1) There is a general issue of how the data are analyzed; almost every result is supported by correlation analysis (Spearman). First and foremost, the authors compare two different correlations many times, and attribute meaning to differences in the Spearman values – this is not appropriate, a statistical test is needed to establish whether two correlations are meaningfully different. Second, the authors use a wide range of adjectives (weak, strong, moderately etc) to describe and interpret correlations, the selection of these adjectives seems rhetorical rather than rigorous. Third, it would be helpful to justify (in the Materials and methods, perhaps) why Spearman rather than Pearson correlations are employed. Fourth, there are statements (e.g., subsections “PBs only accumulate AU‐rich mRNAs”; “The GC content of mRNAs shapes post‐transcriptional regulation”) that require associated statistical tests.

(i) Concerning the comparison between Spearman correlation coefficients, we have now applied a statistical test to confirm that the discussed differences were meaningful. The p-values have been introduced in the Results section and the R package used is indicated in the Materials and methods.

(ii) We have now unified the description of correlations using the following rule: Rs ≤ │0.25│: weak; │0.25│ < Rs < │0.5│: moderate; Rs ≥│0.5│: strong.

(iii) The Pearson correlation evaluates the linear relationship between two variables, whereas the Spearman correlation can also evaluate variables with a non-linear relationship. We chose to systematically use the Spearman correlation in the interest of consistency, since the variables under consideration showed both nearly linear (e.g. accumulation in PBs and GC content of the mRNA, new Figure 1—figure supplement 1D) and non-linear (e.g. accumulation in PBs and mRNA length, new Figure 1—figure supplement 1A) relationship. This justification has been added to Materials and methods.

(iv) We have now added the missing information. For the statement that PB mRNAs are shorter than SG mRNAs, a new figure panel (Figure 1—figure supplement 1C) provides a full description of the distribution of length of mRNAs enriched and excluded from PBs and SGs, with the requested statistical test. We apologize for initially omitting the statistical test supporting the difference of GHI in PB-enriched versus PB-excluded mRNAs. It is now indicated in Figure 6C legend.

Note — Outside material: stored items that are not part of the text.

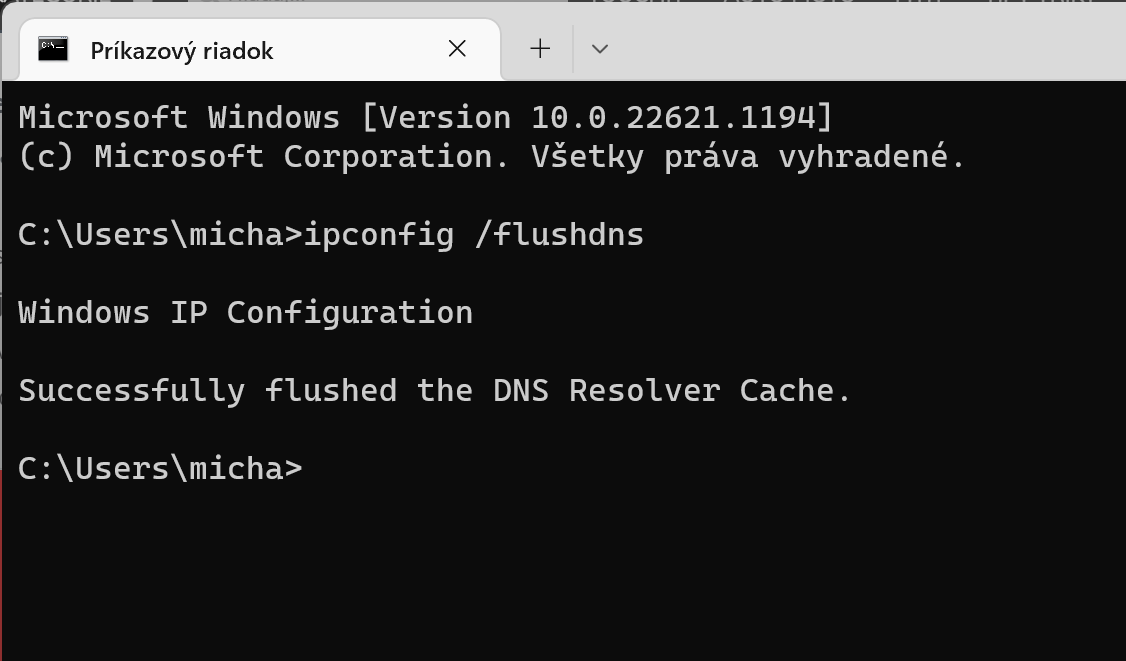
Task: Expand the new tab profile dropdown chevron
Action: tap(600, 49)
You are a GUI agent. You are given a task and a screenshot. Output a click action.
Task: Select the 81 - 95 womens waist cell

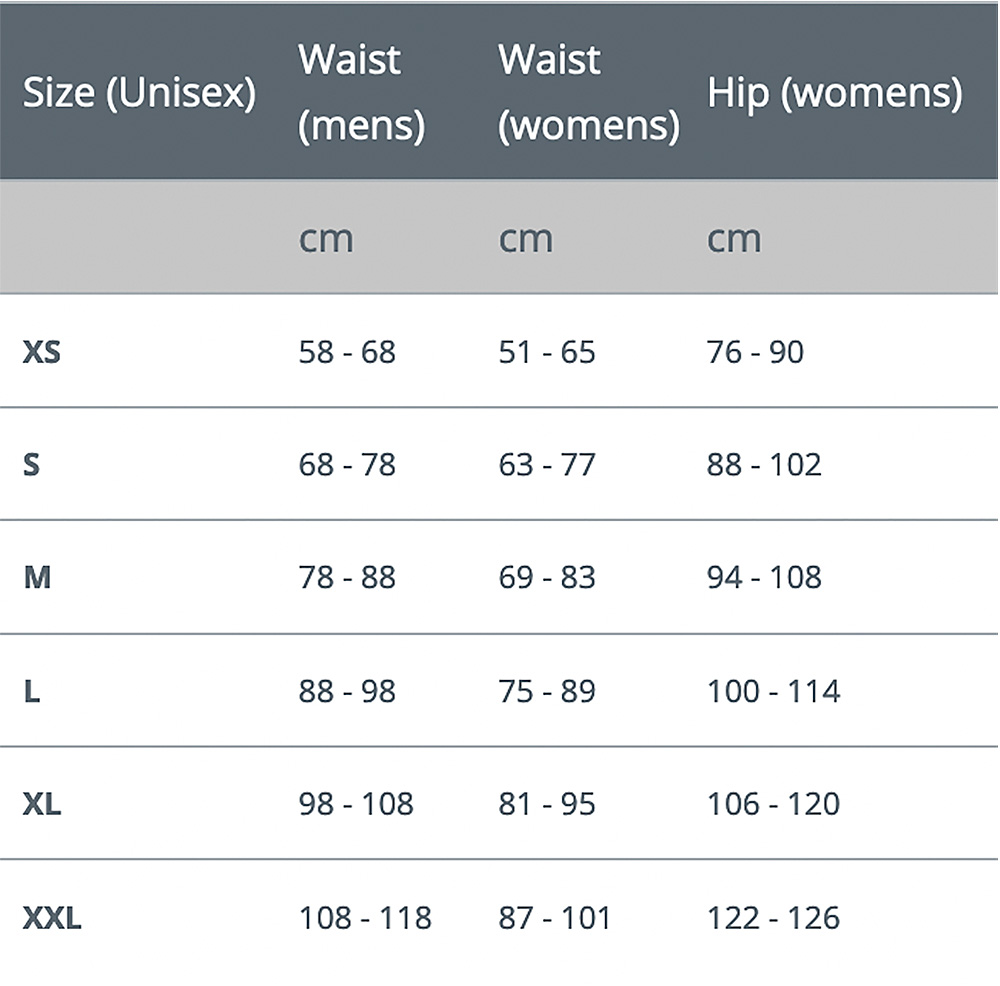tap(547, 804)
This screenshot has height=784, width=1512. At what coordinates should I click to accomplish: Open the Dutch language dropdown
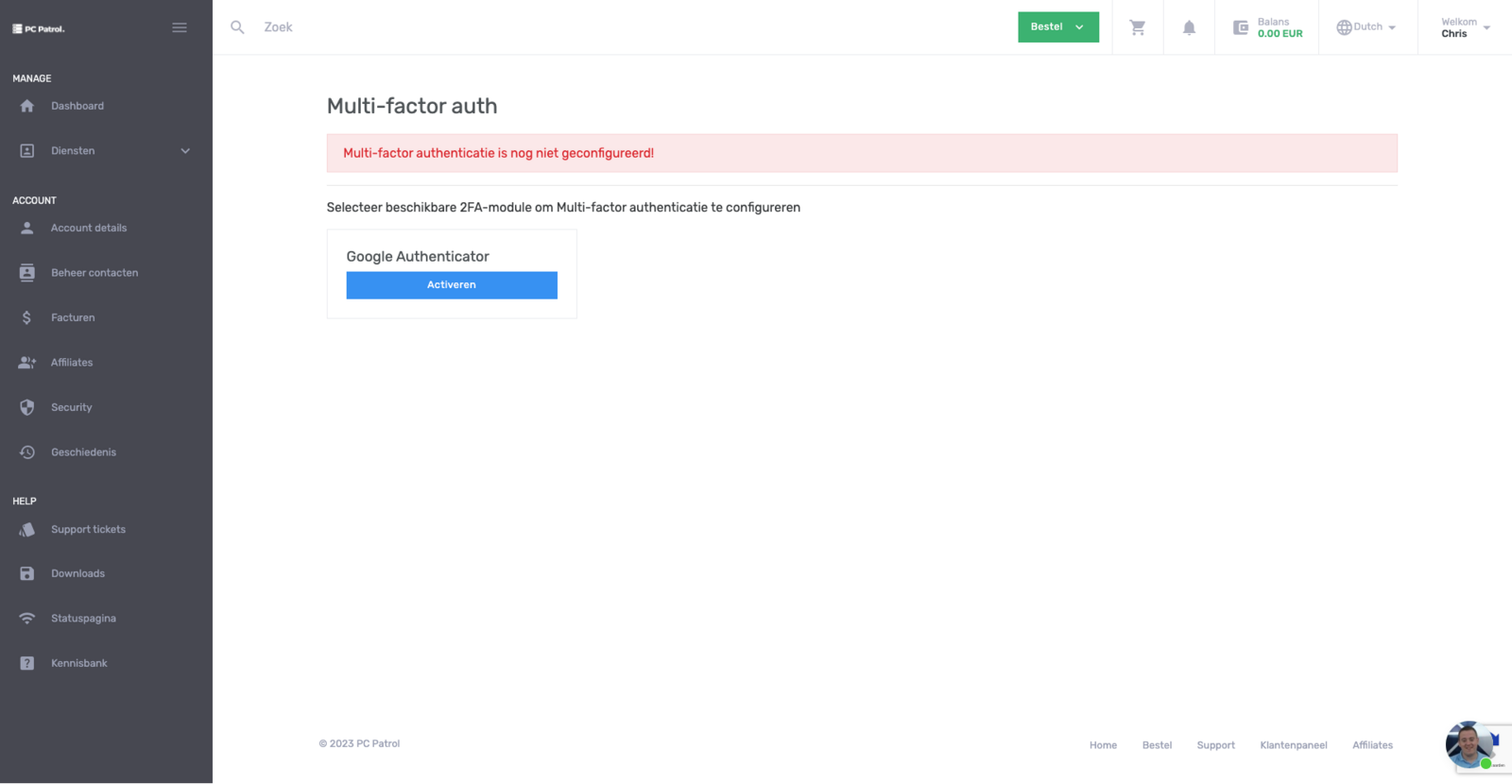click(1366, 27)
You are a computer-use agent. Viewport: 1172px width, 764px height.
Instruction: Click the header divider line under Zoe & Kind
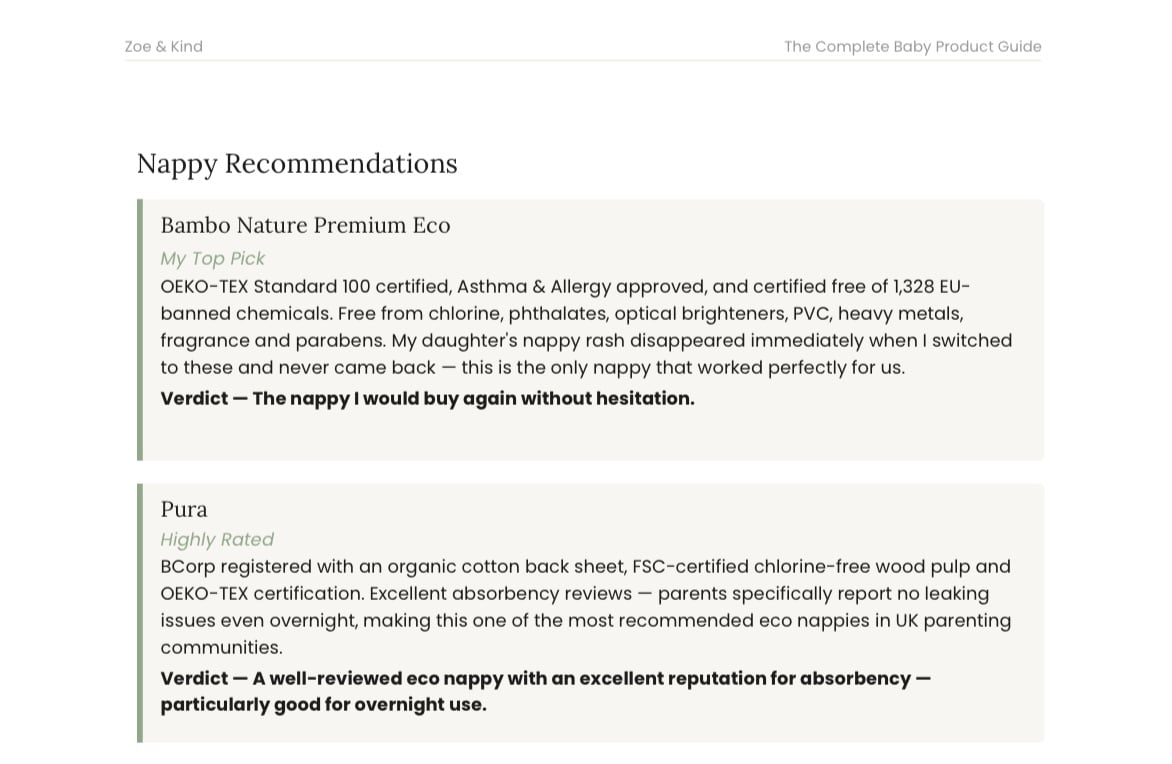(x=583, y=61)
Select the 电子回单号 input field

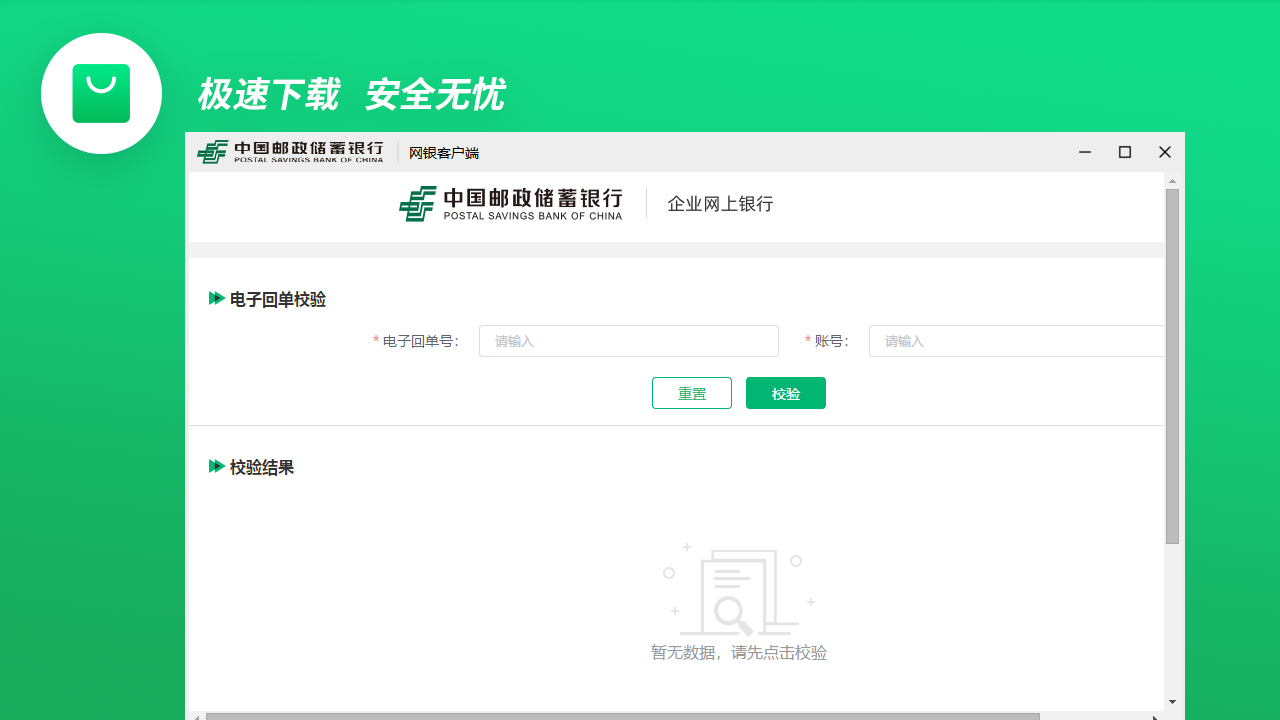click(628, 341)
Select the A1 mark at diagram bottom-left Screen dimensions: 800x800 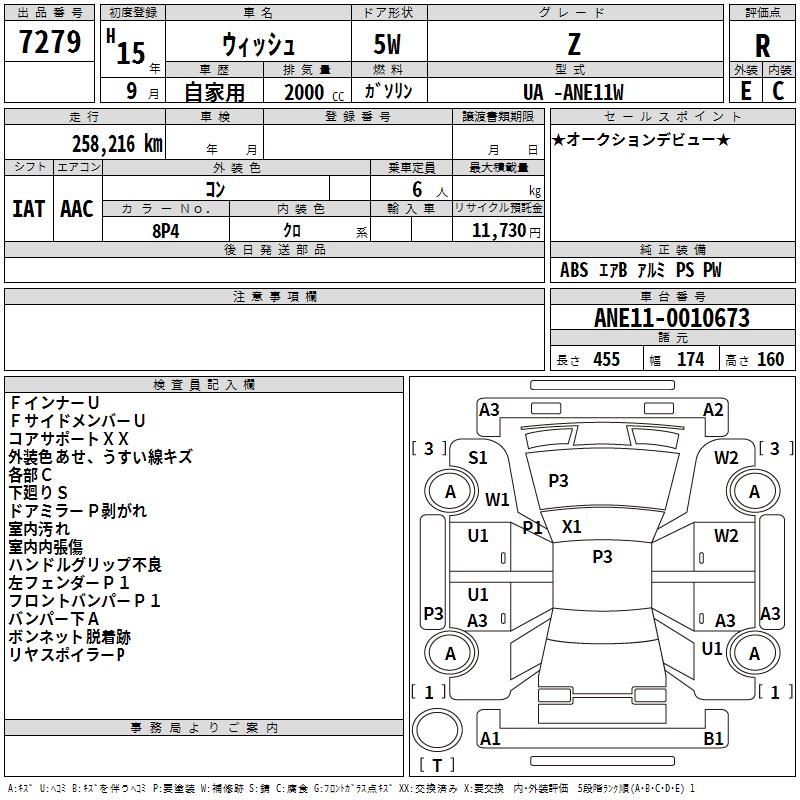(x=490, y=739)
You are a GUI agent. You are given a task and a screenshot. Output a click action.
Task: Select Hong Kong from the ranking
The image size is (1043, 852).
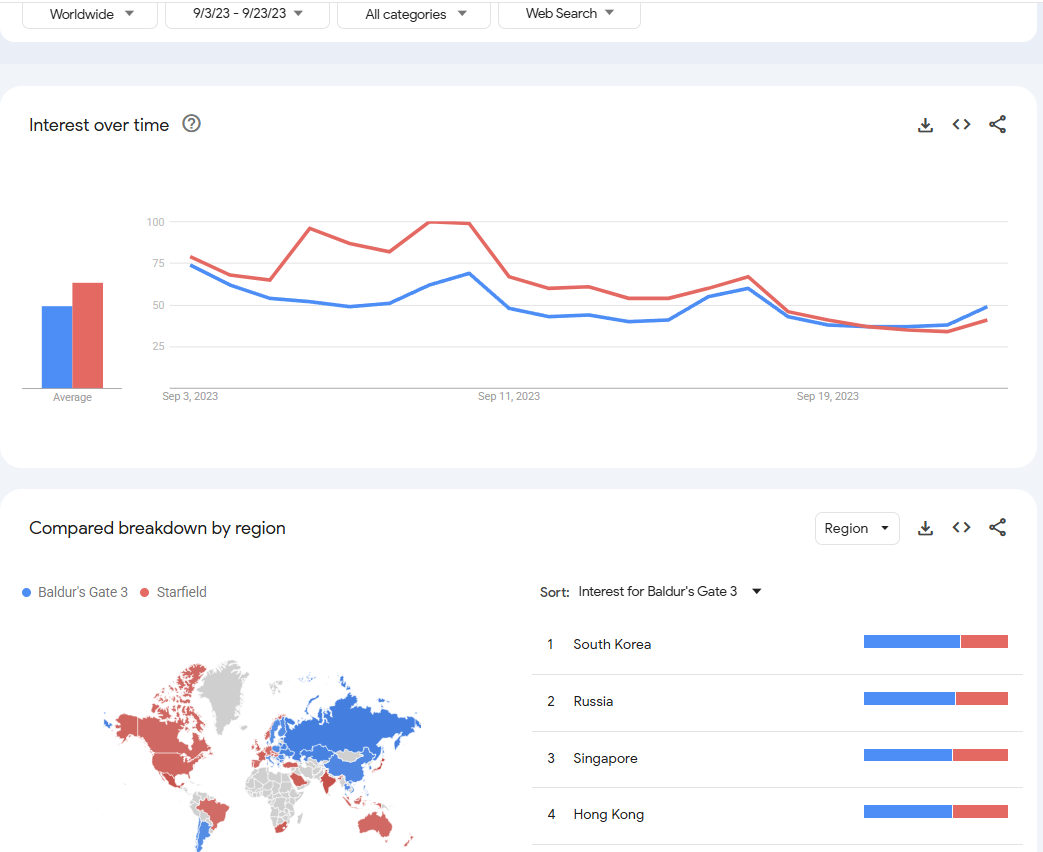608,814
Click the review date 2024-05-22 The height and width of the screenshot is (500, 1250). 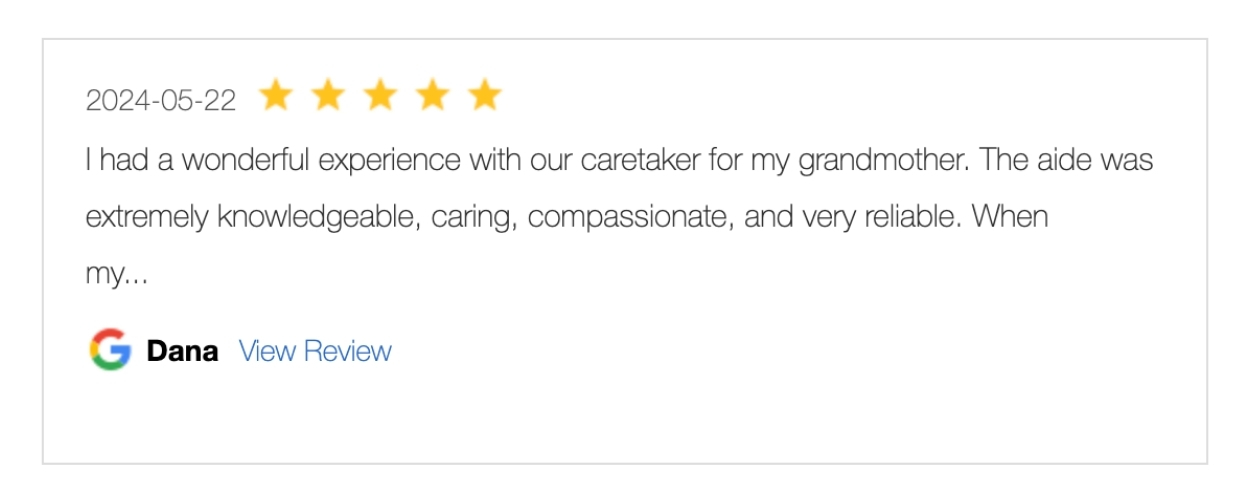[x=161, y=101]
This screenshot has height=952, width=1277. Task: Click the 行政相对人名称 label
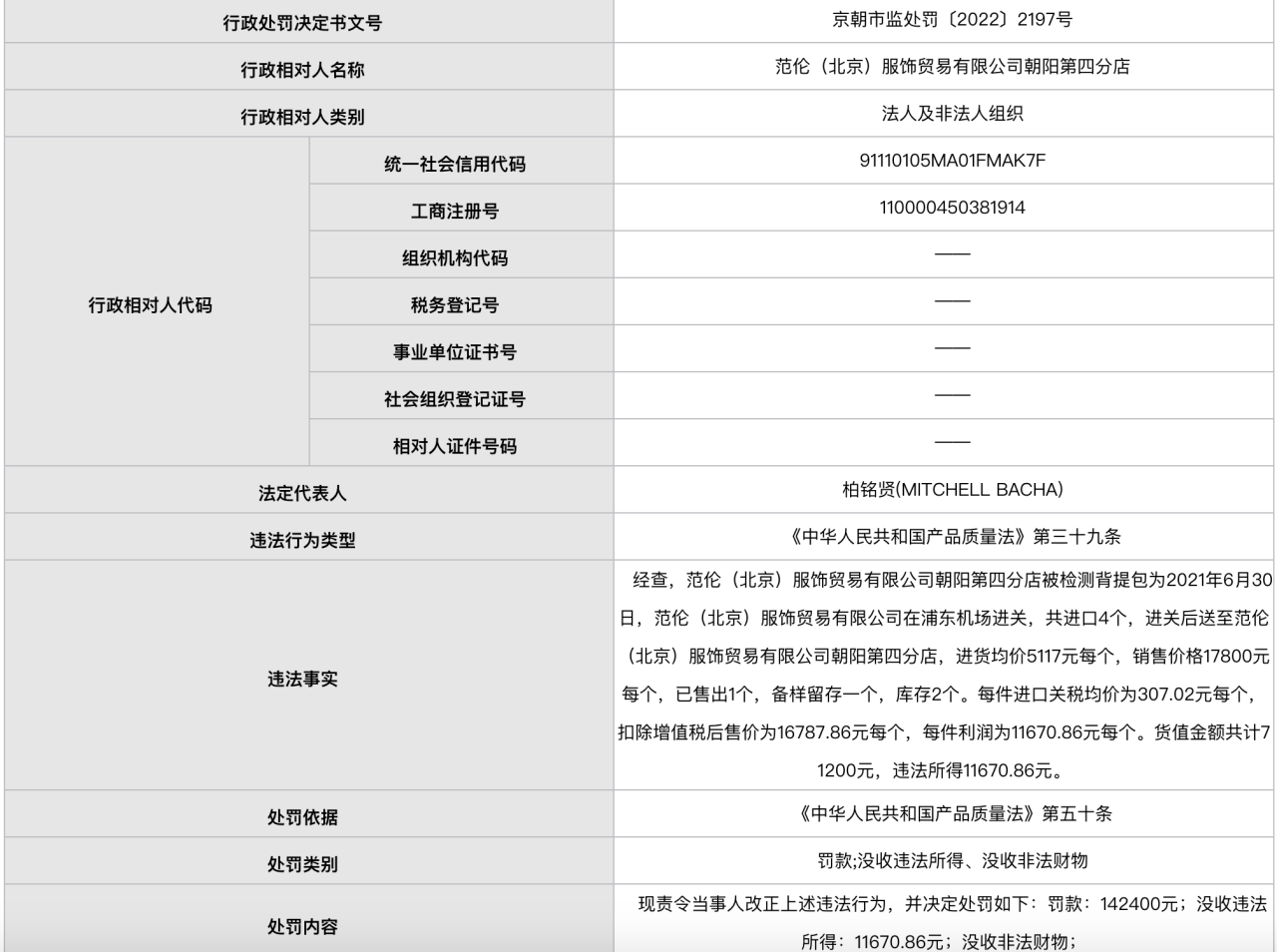[302, 70]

2) Relying on the GC content as the main basis for the conclusion could be problematic for the following reasons: a) There is a clear technical bias that connects GC content to observed transcript abundance as observed through RNAseq. This has been extensively documented (Benjamini et al., NAR 2012, for example), and has to do with the PCR amplification step at the end of almost every library construction protocol. This might not be problem with regards to the data produced by the authors, but they do use data, including CLIP data, from other sources. It can be difficult to be certain that such data is free of such biases. CLIP data may be particularly sensitive to this bias since due to the low amount of input material, a large number of PCR cycles are often required to make a library.

While we are aware that some GC bias can be introduced during library preparation, we do not believe that they are responsible for our results. Concerning our own datasets (PB transcriptome, transcriptomes after silencing), the extent of the GC bias was very strong, and highly similar when analyzing separately the replicates of each experiment, as well as in silencing experiments performed in parallel in two laboratories using different protocols and cell lines. For the datasets from other sources, note that some of them do not rely on RNAseq (ARE-, G4- and CPE- containing mRNAs) or only partially (experimentally validated miR targets). For the others, we agree that some artefactual GC bias cannot be completely excluded. Consequently, whenever possible, we repeated our analysis using independent target lists (for YTHDF2), or using the targets identified in several CLIP experiments (for IGFBP1, FMR1, ATXN2, AGO1, AGO2). Regardless of origin or approach, overall, the observed GC biases were highly consistent: (i) SMG6 targets defined by PARE were GC rich, as observed for NMD targets using different approaches (Gingold et al., 2014, see Discussion); (ii) both the targets of ARE-binding proteins (HuR and TTP) and the ARE-containing mRNAs were AU-rich; (iii) same for miRNA and AGO targets; (iv) or for PUM1 and PUM2 targets, which are known to overlap. Therefore, we do not see a strong argument to reconsider our global conclusions.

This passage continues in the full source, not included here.